EDIT: I will look into altering some things for optimization of multi-component sources. Going with the "we handle everything" route, ideally I will make a new morphology class which can work with arbitrary amounts of components. Meaning both initialization and optimization the user need not decide if two components should be used, this is all handled in the backend unless explicitly not wanted, where you can revert to enforcing only one component per source.
closed with #44
In scarlet1, we enabled two-component models to mimic bulge-disk decompositions and allow for the primary inner-outer color variation to be modeled. In light of newer findings about the flaws of proximal optimization, I have the strong suspicion that we unknowingly provided more slack for the optimizer to find paths that are monotonic by bouncing around flux between the two components (a behavior we clearly observed). In any case, we got better models and could control the high level of degeneracy between the two components with the monotonicity constraint.
How can we bring this option to scarlet2? First, there's no problem in adding multiple sources to the scene that are initialized to have the same center. However, our current cheap initialization options (#33) would make them identical Gaussians. And those two sources would not necessarily remain centered at the same location during fitting. So, we have to solve two problems:
Initialization
At the very least, we'd need a size measurement for such a source, so that we can make one morphology image wider than the other. This could be achieved with something like Matt's Gaussian fitting code from 690d4e7. We could then use the layer-cake approach from scarlet one of splitting the same morphology vertically to create an inner and an outer component, for which we then measure the average color over their respective footprints to initialize the spectrum.
Fitting
Even if we create a suitable initialization, the fitting is not constrained to use the same center because
ArrayMorphology
doesn't actually have a center parameter: it's just an image. In scarlet1, the center was maintained because the mono constraint defined a center (in the middle of the source box), and so the components were forced to maintain the same center because they were both constrained that way.With the prior approach, we get some of these benefits by training on centered morphology images, that means the center is implicit. The obvious approach would be to train the prior network on images of the inner and outer morphology separately (or as separate channels in the same score network). But I'm concerned about the training data. For Matt's paper we used a flux-weighted combination of the two morphology images to create a single-component morphology. The reason is that I don't believe the individual components in scarlet 1 were that meaningful. Again, I think they helped the optimizer more than they modeled physically distinct stellar populations in the galaxies. So, yes, we could train on these components separately, but we would reinforce the splitting that we happened to get in scarlet1, however arbitrary that may be.
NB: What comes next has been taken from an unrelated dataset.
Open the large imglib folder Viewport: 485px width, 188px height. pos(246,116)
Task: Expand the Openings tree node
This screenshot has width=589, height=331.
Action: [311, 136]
I would like to make this more physical, e.g. by looking simulations where we can distinguish different stellar pops. This is a research project in its own right: important and useful, but not quick.
In the meantime, I wonder if we can do something cheeky. We could use the single-component prior for both components. Yes, I know, it'll be misspecified for both components. And it will push the two components to be more similar even if we initialize them differently. But this would allow us to find cases, in which the likelihood really wants two different co-centered components, while preferring to give us two degenerate ones if not: Occam's razor. We can decide the combine two degenerate components afterwards with some correlation criterion.